Monday night’s International Criminal Court Appeals Chamber ruling to keep in place the war crimes warrants against Prime Minister Benjamin Netanyahu and former defense minister Yoav Gallant was a major blow to Israel.
But it did not end the 16-year-long ICC legal war.
What battles did Israel lose, and what cards does it have left to play before a more permanent war crimes controversy disaster?
There are three battles it may have lost and a fourth that does not look promising from the Israeli perspective.
The first battle was Israel’s hope that it would get some amount of legal sympathy based on Hamas’s October 7, 2023 invasion and massacre of around 1,200 Israelis, mostly civilians. It got no such sympathy.
Whether or not the majority of three ICC judges who ruled against Israel have some sympathy for the Jewish state in the back of their minds, as it appears the two dissenting judges did, when it came to the legal issues, they saw the saga as irrelevant.
October 7 deemed legally irrelevent by ICC judges
As far as they were concerned, the only issue that mattered was whether the accusations of war crimes made against Israel regarding the 2014, 2018, and 2021 conflicts were similar to those made post-October 7. The 3-2 majority found that the actions were similar enough to make Israel’s defense of the October 7 invasion legally irrelevant.
Put differently, Hamas’s war crimes against Israel on October 7 would have come into play to indict three top Hamas leaders whom the ICC probed but cannot be used by Jerusalem as a defense for its counterattack. This is one of the main reality disconnects of the ICC and Western critics.
It was a reasonable goal for Israel to want to topple Hamas after October 7 to avoid such a future recurrence.
Hamas refused to surrender, and its military numbered between 25,000 and 40,000, depending on different IDF estimates at different points in the war. That could have meant legitimately killing 25,000-40,000 Hamas troops if they refused to surrender and tried to maintain control of Gaza.
Add in that Hamas systematically used human shields – something that the ICC still does not seem to have fully absorbed to date, even if there have been small mentions here and there – and that the 25,000-40,000 number grows.
At some point, a reasonable observer could differ with Israel on a variety of specific attacks and whether the IDF accepted too much collateral harm to civilians. For example, in an operation aimed at killing Hamas chief Mohammed Deif, Israel might have allowed collateral harm to as many as 70 Palestinians – some of them who were Hamas fighters, many possibly civilians.
But that is a much narrower argument about specific attacks than a general evaluation that Israel deliberately targeted civilians.
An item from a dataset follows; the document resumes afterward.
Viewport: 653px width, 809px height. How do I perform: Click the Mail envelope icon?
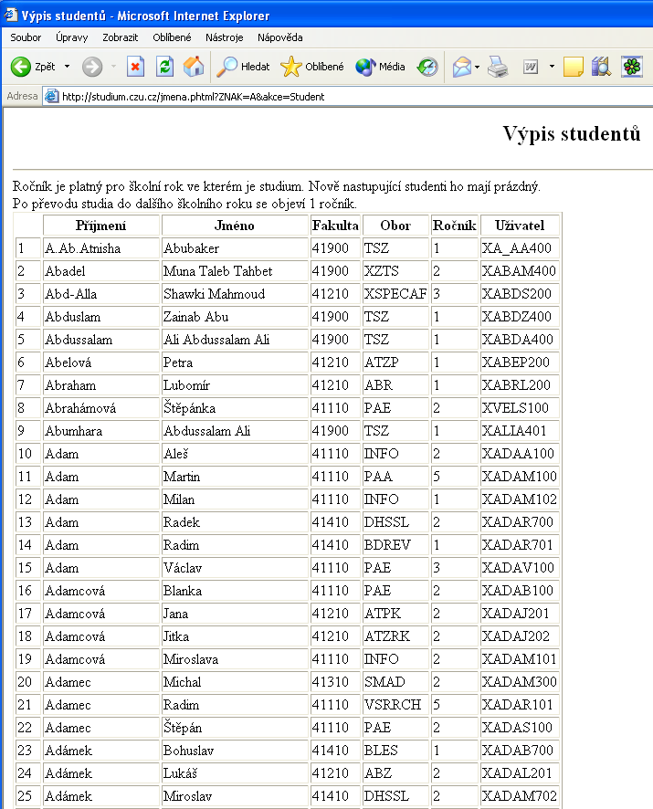point(461,67)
So the ICC has ignored this issue as a defense to date.
Next, Israel seems to have lost the defense of ending the war.
Some hoped that once Israel ended the war in October, the ICC would finally back off.
The latest decision is a resounding rejection of that view, not really taking the issue into account at all.
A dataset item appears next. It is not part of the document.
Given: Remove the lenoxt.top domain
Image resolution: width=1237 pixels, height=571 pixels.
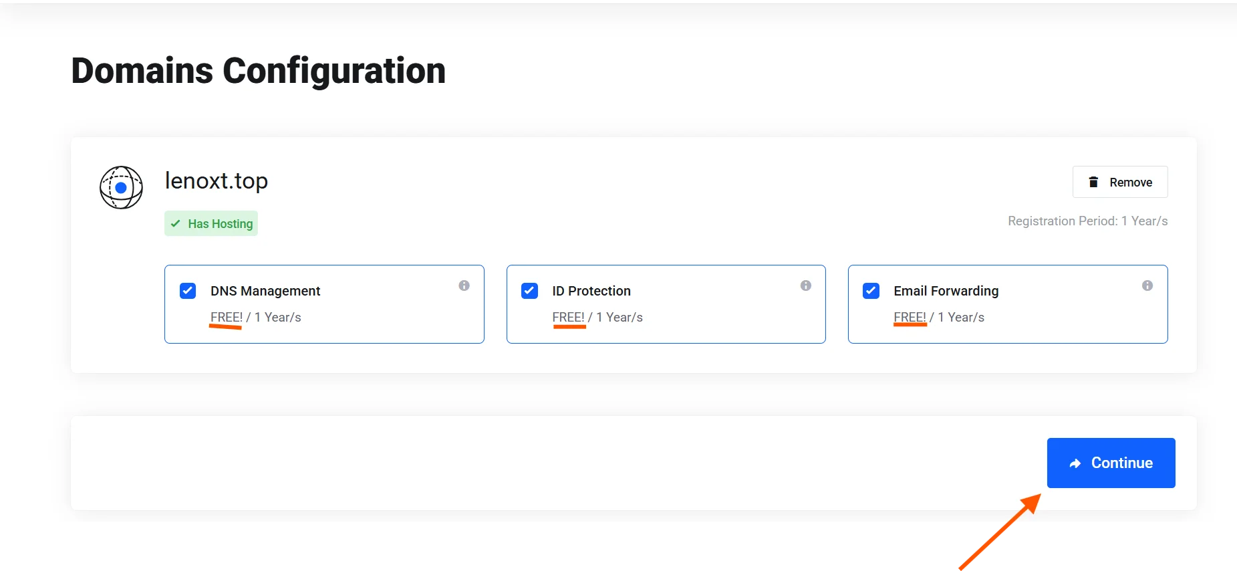Looking at the screenshot, I should pos(1120,182).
Another Israeli hope was that sanctions by US President Donald Trump against the ICC would have a cumulative effect and that the ICC Appeals Chamber would use Israel’s appeal as an off-ramp to get out of them.
This also did not transpire.
Those are the lost battles.
Israel still has an open battle about whether the ICC judges should disqualify suspended ICC chief prosecutor Karim Khan and then whether that disqualification should lead to tossing the arrest warrants and the cases against Netanyahu and Gallant.
The ICC Appeals Chamber did not rule on that issue or on some additional jurisdictional issues.
But it seems unlikely that the ICC would issue this separate decision against Israel if it meant to toss the cases later based on the disqualification argument.
In contrast, the jurisdictional issues could still be real defenses.
It is strange that the ICC issued a separate decision on one of three major issues, rather than waiting to decide all of them at once.
That could mean a hint that the other jurisdictional issues may have more of a chance.
On the other hand, it could simply be that the ICC did not want to issue hundreds of pages of decisions in one day, and the one decision it did issue already covered dozens of pages. It could also be that the ICC judges have a variety of complex negotiations going on among them about how their votes will come out, and part of the deal was to first issue this 3-2 split decision, followed by a different mix of votes in later decisions.
Whatever the reason that the ICC issued the separate ruling, it was a big hit for Israel after an unusual interim win in April 2025 when the Appeals Chamber said that the ICC’s lower court had not sufficiently analyzed Israel’s defenses.
Netanyahu may once again want to consider repeated legal advice dating back to mid-2024 that he establish an independent probe of his and Gallant’s war-making decisions, just as he did with the Turkel Commission following the 2008-2009 Gaza conflict.
Such a decision could potentially freeze the ICC in its tracks, as it would show that Israel is ready to probe Netanyahu and Gallant and not only IDF soldiers. Absent that, Israel has not yet lost the legal war with the ICC, but the number of large defeats continues to add up.